▶ _Your objective_:
Return the listing below verbatim. Pictures do not belong in the copy.

▶ _Working data_:
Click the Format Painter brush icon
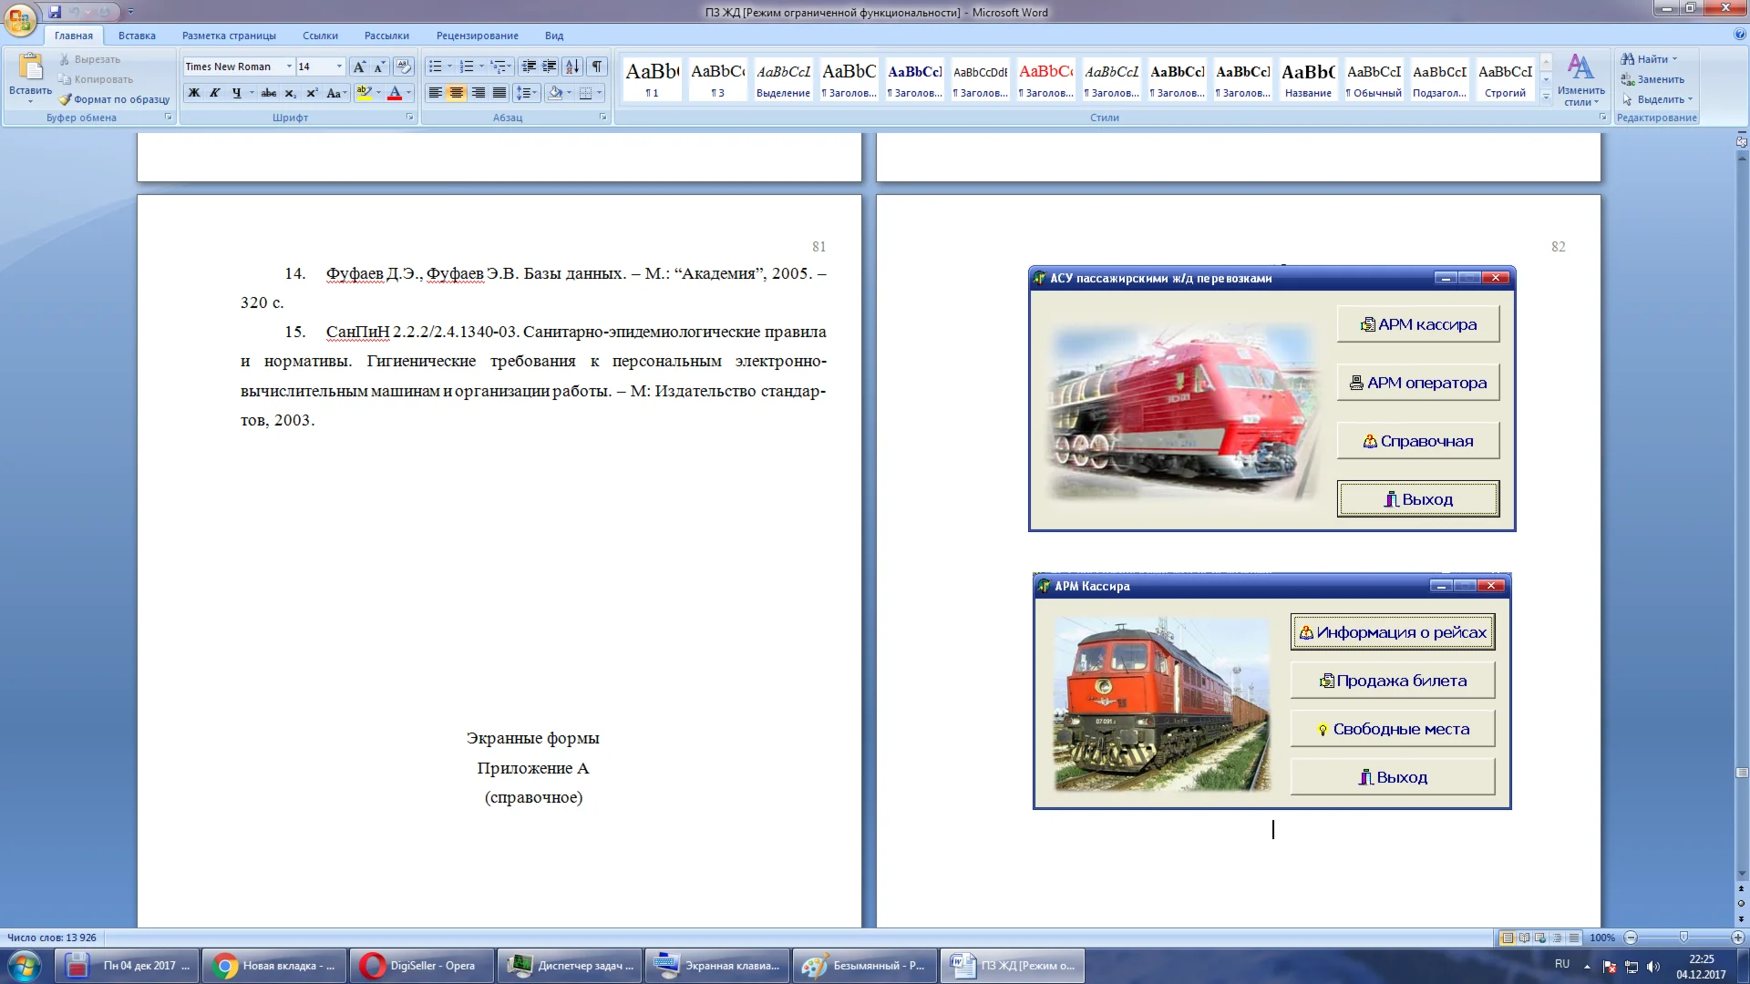Viewport: 1750px width, 984px height. (66, 99)
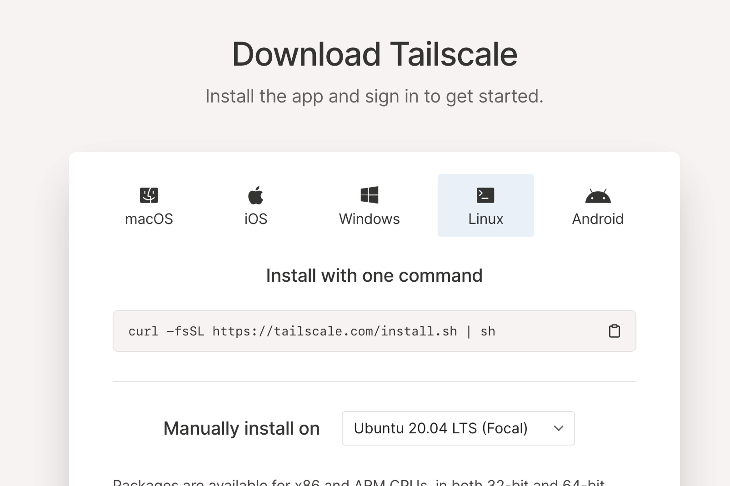Click the Apple logo icon for iOS

(x=256, y=195)

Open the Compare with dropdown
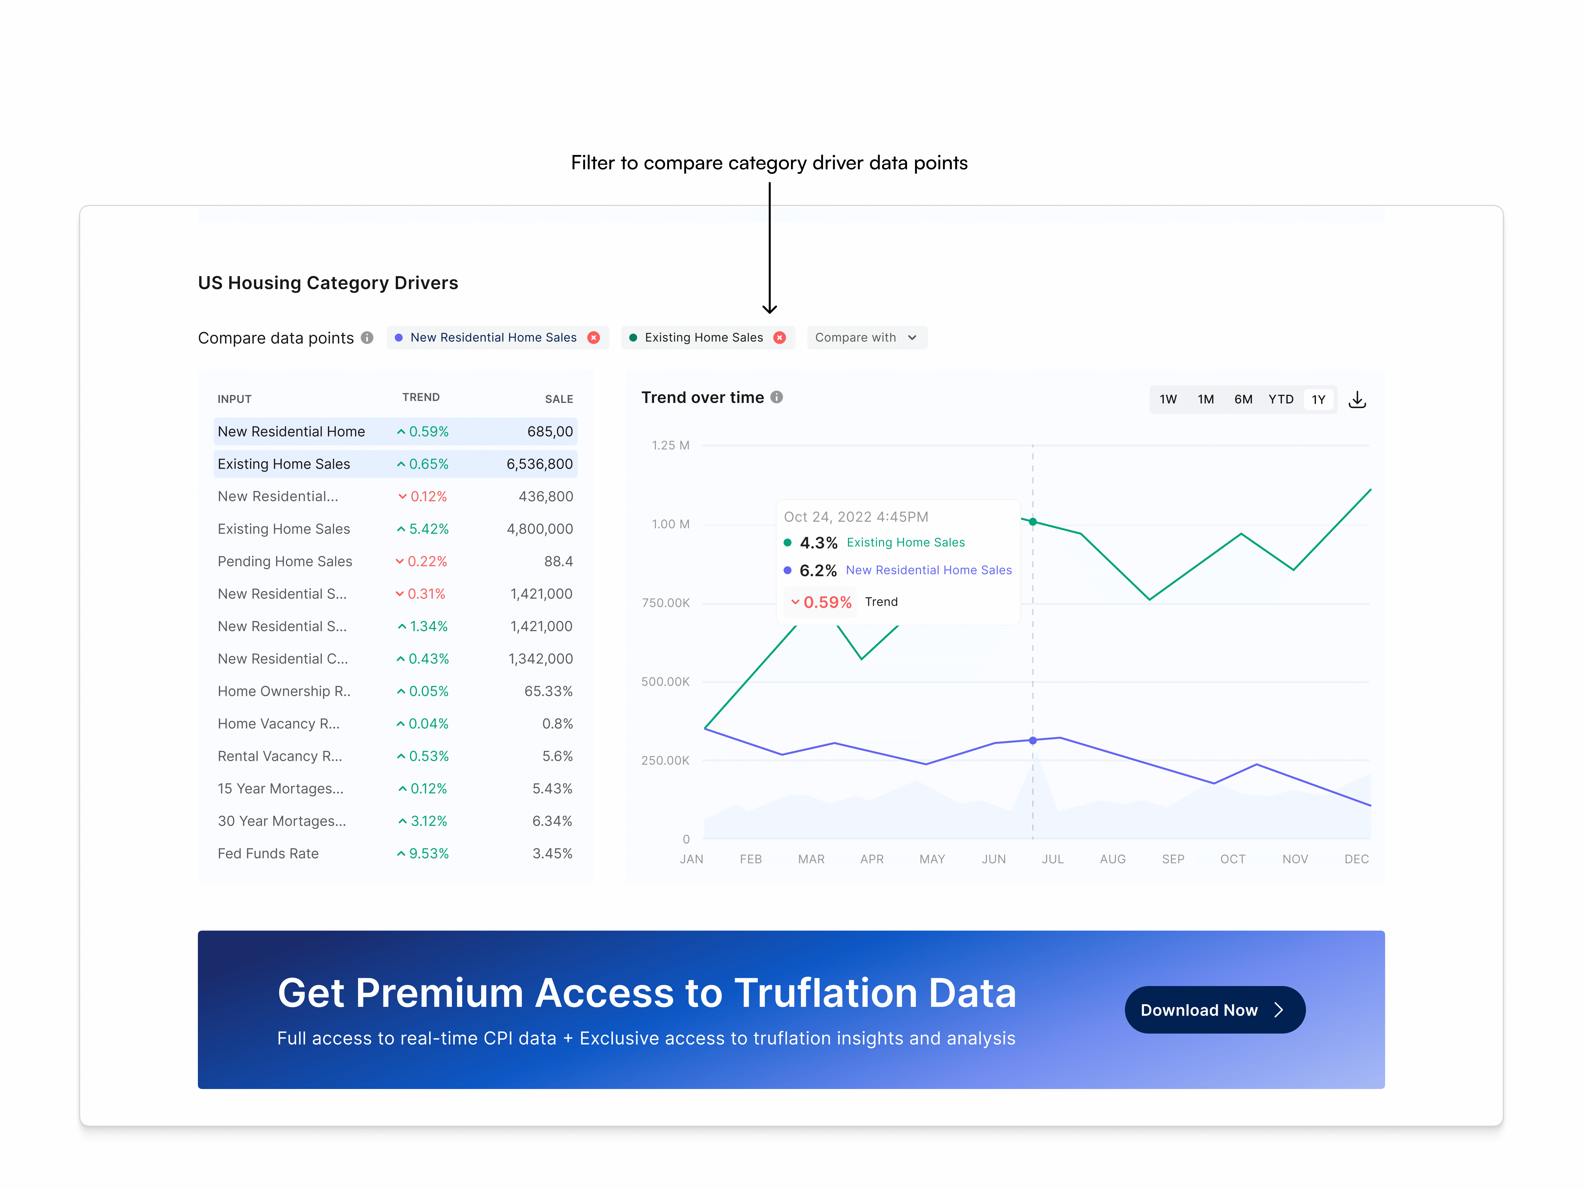[x=867, y=337]
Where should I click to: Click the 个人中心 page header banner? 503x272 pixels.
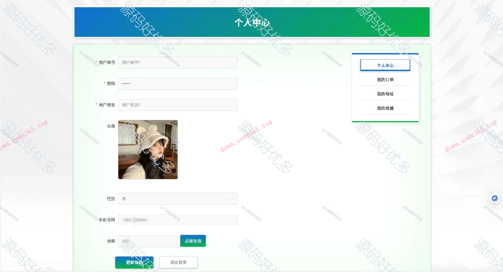point(252,22)
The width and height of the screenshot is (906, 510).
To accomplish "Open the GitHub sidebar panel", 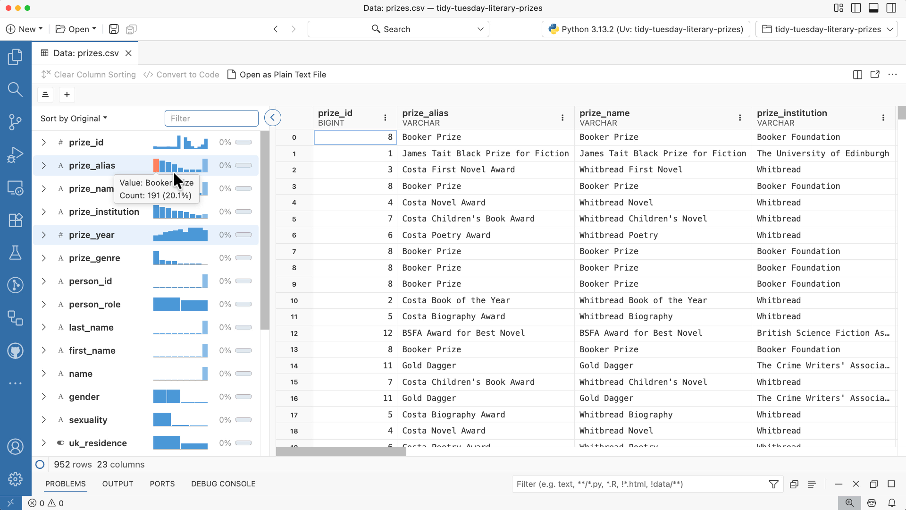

▶ _Output for this exercise_:
Click the Format Painter brush icon
Viewport: 1750px width, 984px height. (66, 99)
Click the Apple logo icon for iOS

(x=256, y=195)

Open the Compare with dropdown
[x=867, y=337]
Where should I click to: Click the 个人中心 page header banner? 503x272 pixels.
point(252,22)
The width and height of the screenshot is (906, 510).
To accomplish "Open the GitHub sidebar panel", 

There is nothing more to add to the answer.